El gobierno que dice haber metido la Biblia al Palacio presidencial en Bolivia está ensayando nuevas metáforas para nombrar sus actos, en este caso se trata de “acto de humanidad” como sinónimo de nepotismo.

El caso es así: Jacqueline Mercedes Murillo, hermana del ministro de Gobierno Arturo Murillo, fue designada como cónsul en Miami, Estados Unidos.

Ante el obvio escándalo que suscitó el nombramiento, el gobierno se vio forzado a emitir un comunicado en el que culpa a los aliados de Evo Morales de su nombramiento.

 

Al texto se le sumaron las declaraciones de la ministra de Relaciones Exteriores, Karen Longaric,quien aseguró que la designación no implica nepotismo y que Murillo fue elegida como cónsul debido a sus capacidades como profesional.

“Yo no tengo conocimiento de que hubiese ingresado a la Cancillería como funcionaria, de ninguna manera (…). Se refieren a la designación de la hermana del ministro de Gobierno en el cargo de cónsul en Miami, eso es diferente”, explicó Longaric.

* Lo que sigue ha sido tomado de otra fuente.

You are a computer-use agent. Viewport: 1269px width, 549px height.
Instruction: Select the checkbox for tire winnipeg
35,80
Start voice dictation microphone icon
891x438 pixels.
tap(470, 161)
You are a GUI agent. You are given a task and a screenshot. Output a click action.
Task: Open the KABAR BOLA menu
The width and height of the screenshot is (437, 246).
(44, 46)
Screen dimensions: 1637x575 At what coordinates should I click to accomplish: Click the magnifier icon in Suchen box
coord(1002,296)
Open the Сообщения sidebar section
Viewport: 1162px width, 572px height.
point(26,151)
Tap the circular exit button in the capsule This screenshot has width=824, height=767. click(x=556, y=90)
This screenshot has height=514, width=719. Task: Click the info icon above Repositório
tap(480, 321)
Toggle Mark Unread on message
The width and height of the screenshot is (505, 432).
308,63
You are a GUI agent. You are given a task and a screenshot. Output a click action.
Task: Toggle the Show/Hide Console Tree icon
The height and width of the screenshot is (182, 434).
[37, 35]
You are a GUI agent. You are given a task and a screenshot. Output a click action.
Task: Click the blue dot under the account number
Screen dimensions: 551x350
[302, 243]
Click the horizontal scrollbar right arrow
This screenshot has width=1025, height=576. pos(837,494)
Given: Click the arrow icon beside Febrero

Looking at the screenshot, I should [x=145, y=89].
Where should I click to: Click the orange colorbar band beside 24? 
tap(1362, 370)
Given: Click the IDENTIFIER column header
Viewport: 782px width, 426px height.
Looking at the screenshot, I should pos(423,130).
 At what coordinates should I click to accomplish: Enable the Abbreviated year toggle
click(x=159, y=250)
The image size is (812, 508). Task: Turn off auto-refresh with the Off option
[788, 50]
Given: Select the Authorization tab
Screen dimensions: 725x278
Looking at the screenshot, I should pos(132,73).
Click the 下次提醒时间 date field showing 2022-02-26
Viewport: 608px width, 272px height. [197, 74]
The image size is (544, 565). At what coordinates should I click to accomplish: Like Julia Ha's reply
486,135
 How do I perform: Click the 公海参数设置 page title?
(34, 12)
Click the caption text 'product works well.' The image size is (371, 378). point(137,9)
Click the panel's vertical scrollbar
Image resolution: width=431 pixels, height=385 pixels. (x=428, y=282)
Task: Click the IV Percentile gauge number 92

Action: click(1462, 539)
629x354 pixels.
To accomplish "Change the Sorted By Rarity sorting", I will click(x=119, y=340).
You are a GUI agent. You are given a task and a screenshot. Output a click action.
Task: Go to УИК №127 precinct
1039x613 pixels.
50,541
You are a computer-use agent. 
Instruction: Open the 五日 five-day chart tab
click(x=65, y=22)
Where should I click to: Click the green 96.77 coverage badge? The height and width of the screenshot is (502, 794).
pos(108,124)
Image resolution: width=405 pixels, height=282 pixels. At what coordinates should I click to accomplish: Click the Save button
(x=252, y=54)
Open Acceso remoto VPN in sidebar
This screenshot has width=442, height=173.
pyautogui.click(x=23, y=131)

Indicó que recibe sugerencias o instrucciones para la conformación del cuerpo consular. “Hemos recibido su currículo y es una persona capacitada para ejercer el cargo y eso no es nepotismo”, agregó.

El presidente de la Cámara de Diputados, Sergio Choque, fue quien denunció que la hermana de Murillo asume funciones en la Cancillería. Advirtió “cuoteo y nepotismo” en el Gobierno transitorio de la presidenta Jeanine Áñez.

Por su parte desde la Presidencia se envió un comunicado en el que se asegura que la hermana del Ministro, fue asignada en un “cargo en el servicio exterior para precautelar su seguridad y la de los suyos” después de que sufrió amenazas de muerte en el trópico de Cochabamba.